The Catholic Faith must continue until the end. We can't give up.
Title: Re: Status of the resistance in 2019
Post by: Meg on February 09, 2019, 12:49:55 PM

Samuel Loeman, who had started a directory, recently had another meltdown and shut down his site (for the umpteenth time) so now that's gone.


According to the Tradidi website, Samuel has decided not to shut down the website after all. So it's going as usual. That is, until the next time he gets upset with Bp. Williamson.
Title: Re: Status of the resistance in 2019
Post by: hollingsworth on February 09, 2019, 12:56:39 PM
Quote
According to the Tradidi website, Samuel has decided not to shut down the website after all. So it's going as usual. That is, until the next time he gets upset with Bp. Williamson.

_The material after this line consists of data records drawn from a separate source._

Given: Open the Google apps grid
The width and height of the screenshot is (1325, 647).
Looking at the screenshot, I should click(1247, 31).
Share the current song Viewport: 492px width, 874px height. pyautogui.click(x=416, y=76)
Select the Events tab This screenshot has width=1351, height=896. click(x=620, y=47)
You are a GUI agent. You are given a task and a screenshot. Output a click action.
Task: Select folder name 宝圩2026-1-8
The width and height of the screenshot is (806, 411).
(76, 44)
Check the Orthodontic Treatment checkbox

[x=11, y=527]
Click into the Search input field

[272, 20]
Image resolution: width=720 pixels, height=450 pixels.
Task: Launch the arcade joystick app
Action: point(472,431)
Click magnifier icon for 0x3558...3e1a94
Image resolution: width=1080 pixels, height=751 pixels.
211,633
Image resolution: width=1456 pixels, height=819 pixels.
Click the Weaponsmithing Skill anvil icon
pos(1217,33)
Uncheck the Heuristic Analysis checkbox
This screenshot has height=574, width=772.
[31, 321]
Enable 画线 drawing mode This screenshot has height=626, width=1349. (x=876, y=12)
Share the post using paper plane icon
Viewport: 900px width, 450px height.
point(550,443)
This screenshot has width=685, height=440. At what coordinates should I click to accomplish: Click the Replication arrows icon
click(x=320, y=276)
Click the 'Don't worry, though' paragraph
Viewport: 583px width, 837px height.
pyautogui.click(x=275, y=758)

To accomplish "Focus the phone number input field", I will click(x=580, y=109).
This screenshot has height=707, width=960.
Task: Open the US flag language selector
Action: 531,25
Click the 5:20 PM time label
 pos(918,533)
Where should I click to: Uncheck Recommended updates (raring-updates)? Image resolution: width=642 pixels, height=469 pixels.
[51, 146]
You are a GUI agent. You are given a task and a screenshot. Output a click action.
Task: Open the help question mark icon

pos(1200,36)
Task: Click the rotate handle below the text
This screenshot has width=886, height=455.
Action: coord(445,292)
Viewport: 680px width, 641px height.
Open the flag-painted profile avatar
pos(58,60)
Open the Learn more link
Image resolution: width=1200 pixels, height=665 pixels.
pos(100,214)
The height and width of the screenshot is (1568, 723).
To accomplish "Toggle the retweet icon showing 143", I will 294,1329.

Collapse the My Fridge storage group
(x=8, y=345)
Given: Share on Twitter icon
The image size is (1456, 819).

Thanks for this, Meg.  Is Samuel Loeman, perhaps, an Eskimo?
Title: Re: Status of the resistance in 2019
Post by: St Paul on February 09, 2019, 11:06:05 PM
I'm glad to hear that.

There just aren't that many. Attempts have been made to create a "directory" but a directory of 8 Mass centers is kind of a joke. I might as well just list Bp. Zendejas' Mass locations here:

Main chapels/priories/regional HQs with weekly Mass:

Houston (La Marque) 9:00 AM Sundays
Connecticut

Weekly or near-weekly Mass:
St. Mary's, KS

Mission chapels with monthly Mass:
Philadelphia
San Antonio (Seguin)  Mass 1st Sundays at 4:00 PM, Confession 30 min. before Mass
Toronto
Natural Bridge Station, VA.  Masses: 1st Sundays at noon, Confession 30 min. before Mass

Fr. Girouard is in the Northwest
Fr. Morel is in Louisiana
Fr. Voigt is in Minnesota and perhaps Syracuse.

Apologies if I've left any out. I don't exactly have a sheet with all the Mass locations on it.
A good start, but much is left out.
Where and when are all these 8 masses?  Contact information?
What about a "post it" on the top of cathinfo, that has a perpetual listing of these 8 locations?  The coordinators or the priests would write in and provide you with up to date data.  Can it be that hard to add this?
This way no one has to PM anyone, anyone interested can find a mass if they travel to the area or are leaving another location (fssp, sspx, pfeiffer, etc), and it makes the masses not seem secretive or by invitation only.
Title: Re: Status of the resistance in 2019
Post by: poche on February 11, 2019, 12:24:27 AM
Paranoid or secret.
Can't find a mass locations, can't find contacts, seems to be by invitation only.
I think that if you are going to be a mass coordinator for this type of group then you should make yourself known so that other people can know about you and that they can take advantage of the opportunity to assist at the Holy Mass. Also it should be remembered;
From the Code of Canon Law;
Can.  1221 Entry to a church is to be free and gratuitous during the time of sacred celebrations.
http://www.vatican.va/archive/ENG1104/__P4H.HTM
Title: Re: Status of the resistance in 2019
Post by: Maria Regina on February 11, 2019, 03:54:28 AM
I think that if you are going to be a mass coordinator for this type of group then you should make yourself known so that other people can know about you and that they can take advantage of the opportunity to assist at the Holy Mass. Also it should be remembered;
From the Code of Canon Law;
Can.  1221 Entry to a church is to be free and gratuitous during the time of sacred celebrations.
http://www.vatican.va/archive/ENG1104/__P4H.HTM
Could the open publication of Traditional Latin Mass times and locations pose a problem with a possible fαℓѕє fℓαg shooting?

Do potential Sunday Mass visitors, guests, and potential catechumen need to be vetted?

What did the Early Church during the Apostolic times do?
Didn't they excuse all catechumen from the Divine Liturgy at a certain time?

Were not the doors guarded and locked so that if you came late, you would not be admitted?

In a sense, with Francis hobnobbing with Muslims, Jєωs, Buddhists, Protestants, atheists, and other anti-Catholic religions, we are in hostile times right now. We must be vigilant and take care.
Title: Re: Status of the resistance in 2019
Post by: richard on February 11, 2019, 04:28:13 AM
I don't suppose that there are any resistance masses in the Southeast, as in Florida?